For the first part of the discussion, I asked students to make a graph of their work. They all scaled them the same way so that the differences and similarities can be more easily seen. They had to identify their buggy color, street direction, starting position, and the m value given on Desmos.

They eventually arrived at the following conclusions:

  • linear graph = constant
  • Increasing slopes = positive direction
  • Decreasing slopes = negative direction
  • Red buggies were fast and blue buggies were slow.
  • Slope tells us the speed.
  • y-intercept tells us the starting position.

Day 3, I realized that they knew to say those things, but didn’t completely understand why or what it meant. So Day 7 (3rd day of talking about buggies…) I thought it would be a good goal to try to get them to understand meaning by writing CERs.

My colleagues and I have been thinking and thinking about how to teach our ninth graders how to write CERs. Finally, it came to me. Our students may not understand what we’re doing but they sure do understand photographs! I thought to find a couple of photos that may or may not be clear in what the people in the photograph are emoting. (Here is a link to my slides: CER Slides)
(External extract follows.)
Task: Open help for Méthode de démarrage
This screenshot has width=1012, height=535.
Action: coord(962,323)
Photo Credit: Buccina Studios via Getty Images from Huffington Post: Why Crying When You’re Happy Actually Makes Snese

Photograph 1: A couple seems to be celebrating a joyful event.

The first photo I chose was purposeful. I Google searched for black and white photos of people showing joy. I picked the one that showed joy, but could be interpreted differently based on the evidence chosen. This particular couple looked happy, but the woman also had a handkerchief to her eye (she could be crying?). It really drove the point that I wanted to make clear the difference between observation and inference. We don’t know if the man was clapping, but we can say that his hands are together.
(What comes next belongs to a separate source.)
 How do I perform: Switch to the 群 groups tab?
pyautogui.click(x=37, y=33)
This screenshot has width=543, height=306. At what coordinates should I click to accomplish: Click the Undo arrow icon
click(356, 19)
Narita_Manzanar man off the bus_JapaneseAmericanNationalMuseum
Photo Credit: Barbara Parker Narita Link to photo 

Photograph 2: A man getting off the bus to meet his family at the Manzanar Internment Camp.
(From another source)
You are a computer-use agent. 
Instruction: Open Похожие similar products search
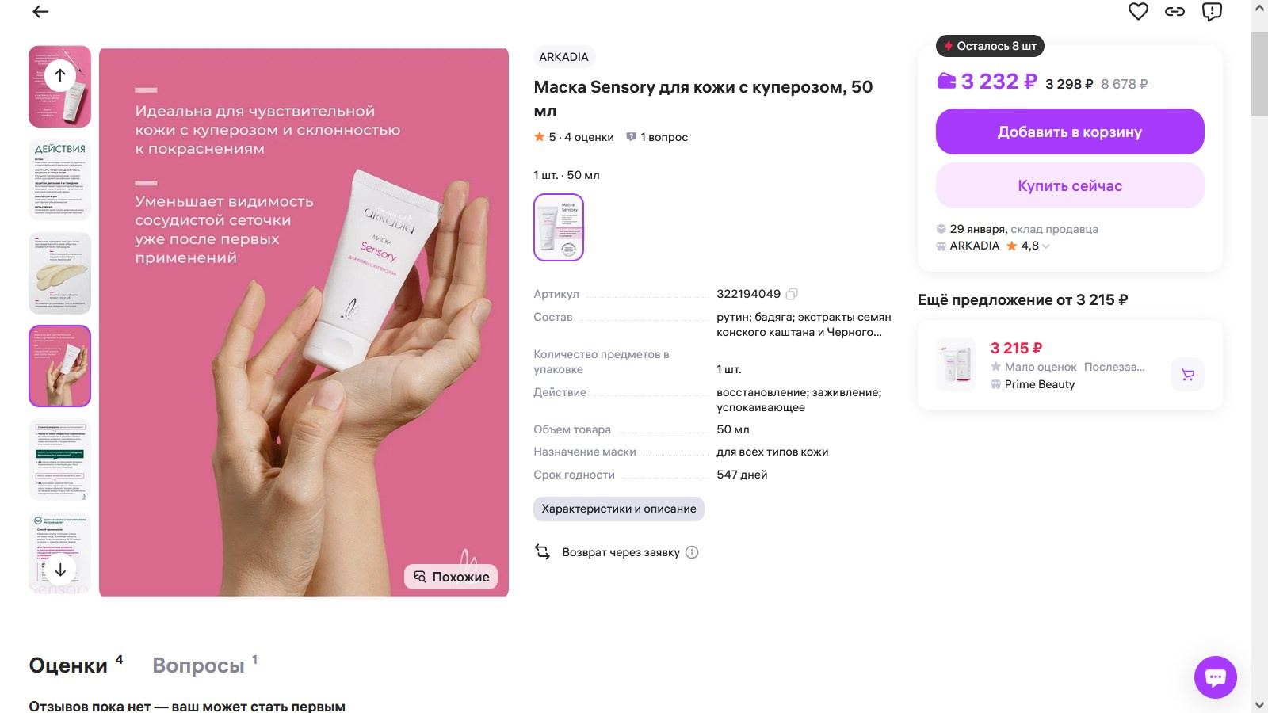pos(450,577)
I’m not sure if the caption that went with the photo is totally accurate, but it was very much unclear what was happening. The man could be getting on or off the bus. Who were the people in the photograph? Students were asking each other great questions, and trying to come up with great answers. They were excited. When it was time to share, they were even more excited to talk about who was right and wrong. My Block 4 seemed to be bent out of shape because I didn’t pick a right/wrong team. It was also a great chance to talk about how a group of Americans were sent away to live elsewhere because of fear. There were some definitely discomfort in the classroom because of what we were talking about. However, students were beginning to ask great questions such as what is racism and what is not?

Transition to Buggy Lab

Both my colleage, Mrs. F (Mrs. F’s #teach180 blog) and I were super excited at how excited the students were…then we brought it back to the Buggy Lab. It was such a terrible transition. They were not excited to talk about Claims and Evidences in relation to the buggy. It also occurred to us that we had to rewrite the answer key AND the rubric since we weren’t really focusing on Reasoning at all. However, I do think the students did a really great job of trying to keep up and write their own claims and evidences. We recognize that they’re doing something difficult, and we keep improving how we scaffold it for students.